You can get Mandrake here
http://mandrakelinux.com/en/ftp.php3
Mandrake works great. You will have to learn about boot loaders (lilo), and auto mounting file systems (fstab), configuring X servers (Xrfee86), sound systems (ALSA) ect. I have Mandrake 10.0 installed on 4 machines and each one was a little different but installation was intuitive and understandable. Several window managers come with Mandrake. KDE, GNOME, ICEWM. Several mail clients, several office suits, Open office, Koffice. Text editors, Browsers like Mozilla and Konqueror. You can download Firefox which works great. (Better than I.E.) Media players, calculators. C development enviroments, Web servers (Apache), FTP clients, Instant messengers, ect. And there is 1000's, yes no kidding, of rpm's that you can download for it. I have it installed on machines from a Celeron 400, PII400, PIII850, P4 2.2gig. As long as you don't use a Nvidia super blaster video card or just released piece of hardware the installer will probally auto detect it and take care of it. You will have to research and configure some hardware. Wireless 802.11 is something that will be the toughest. I advise getting a wireless bridge to plug into your network card with a cat 5 cable. It is painless and you will be up running a wireless network in 5 min. As for the 802.11 pci and pcmcia cards it will take some more work like getting the windows .inf file and making a module for your card to work under Linux.
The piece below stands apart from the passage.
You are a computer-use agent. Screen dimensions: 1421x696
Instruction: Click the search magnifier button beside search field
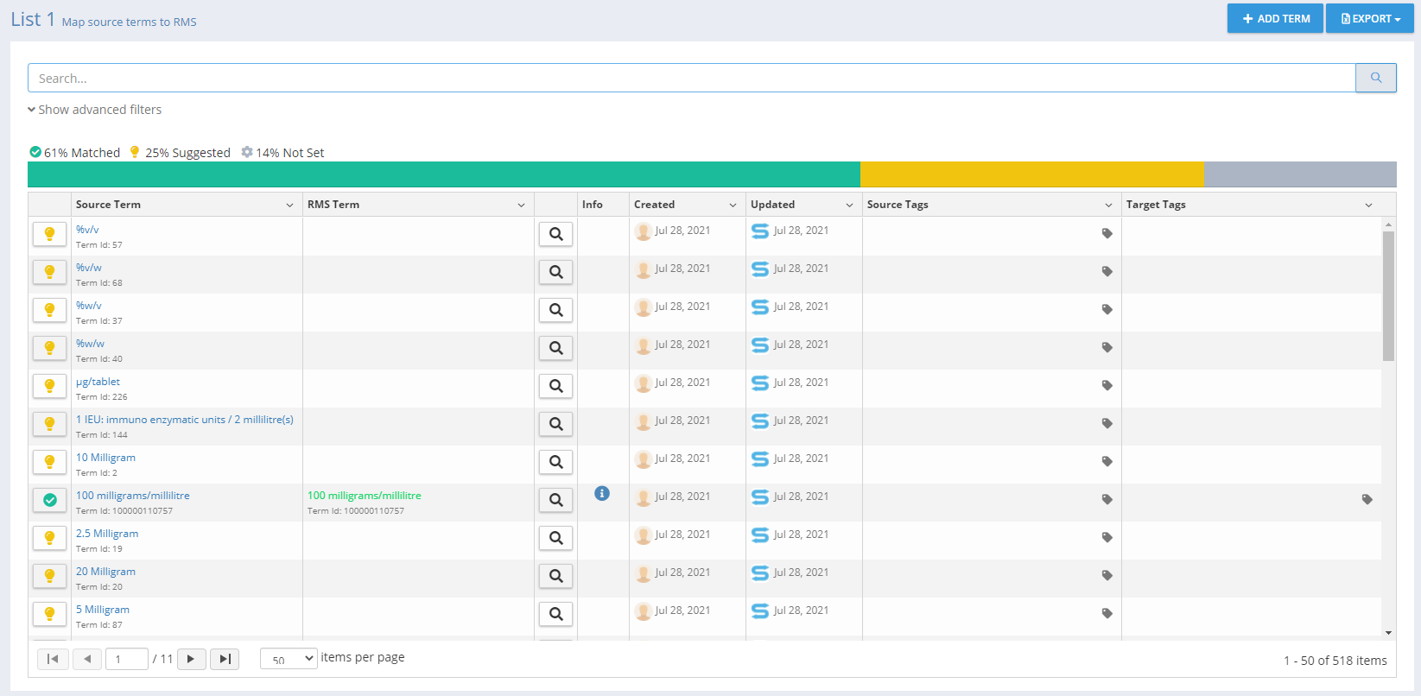[1375, 78]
If you want a good Linux tutor, you can get a distro of linux that runs completely from cdrom. You just put the cd in the drive and turn the machine on. It has good hardware detection and will allow you to see how linux works before you make an install. it is called Knoppix. You can get that here.
http://www.knopper.net/knoppix/index-en.html

Let me give you these links to help start you off
http://www.linuxiso.org
http://tldp.org/LDP/intro-linux/html
http://www.ibiblio.org/mdw/HOWTO/Har...WTO/index.html
http://plf.zarb.org/packages.php
http://users.netwit.net.au/~pursang/dtil/howto_toc.html

Hey, dive into it. It'll be a struggle for a while. But when you get a little into it then you will have a box that every web site, hacker, virus, activeX script, jpeg buffer overflow flaw won't be able to attack.